Sherin Thomas explains how to build a pipeline in PyTorch for deep learning workflows

A typical deep learning workflow starts with ideation and research around a problem statement, where the architectural design and model decisions come into play. Following this, the theoretical model is experimented using prototypes. This includes trying out different models or techniques, such as skip connection, or making decisions on what not to try out.

PyTorch was started as a research framework by a Facebook intern, and now it has grown to be used as a research or prototype framework and to write an efficient model with serving modules.
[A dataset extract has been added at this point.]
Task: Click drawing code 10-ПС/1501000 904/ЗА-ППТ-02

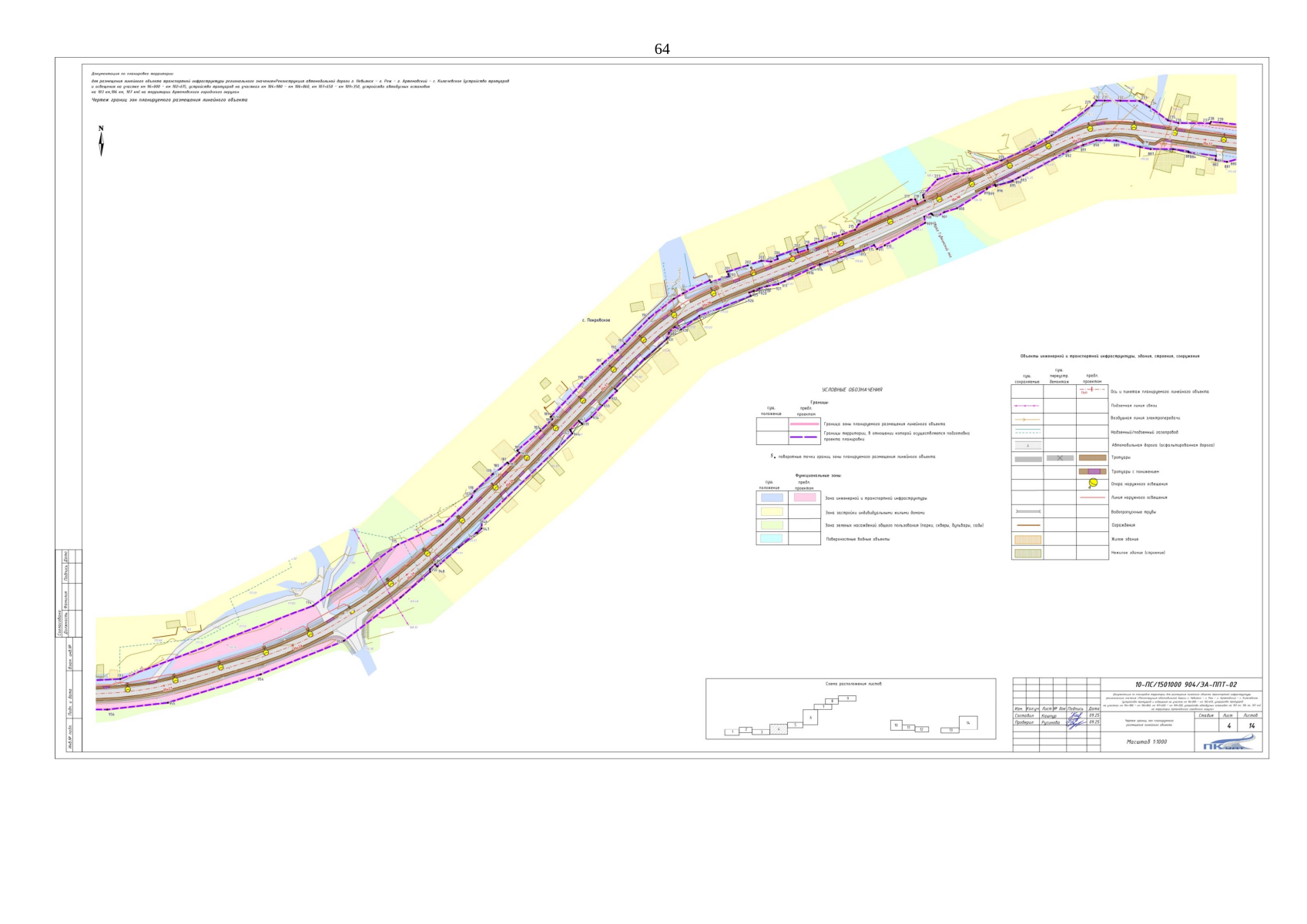Action: click(1185, 685)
The PyTorch deep learning workflow is fairly equivalent to the workflow implemented by almost everyone in the industry, even for highly sophisticated implementations, with slight variations. In this article, we explain the core of ideation and planning, design and experimentation of the PyTorch deep learning workflow.

This article is an excerpt from the book PyTorch Deep Learning Hands-On by Sherin Thomas and Sudhanshi Passi. This book attempts to provide an entirely practical introduction to PyTorch. This PyTorch publication has numerous examples and dynamic AI applications and demonstrates the simplicity and efficiency of the PyTorch approach to machine intelligence and deep learning.

Ideation and planning

Usually, in an organization, the product team comes up with a problem statement for the engineering team, to know whether they can solve it or not. This is the start of the ideation phase. However, in academia, this could be the decision phase where candidates have to find a problem for their thesis. In the ideation phase, engineers brainstorm and find the theoretical implementations that could potentially solve the problem. In addition to converting the problem statement to a theoretical solution, the ideation phase is where we decide what the data types are and what dataset we should use to build the proof of concept (POC) of the minimum viable product (MVP).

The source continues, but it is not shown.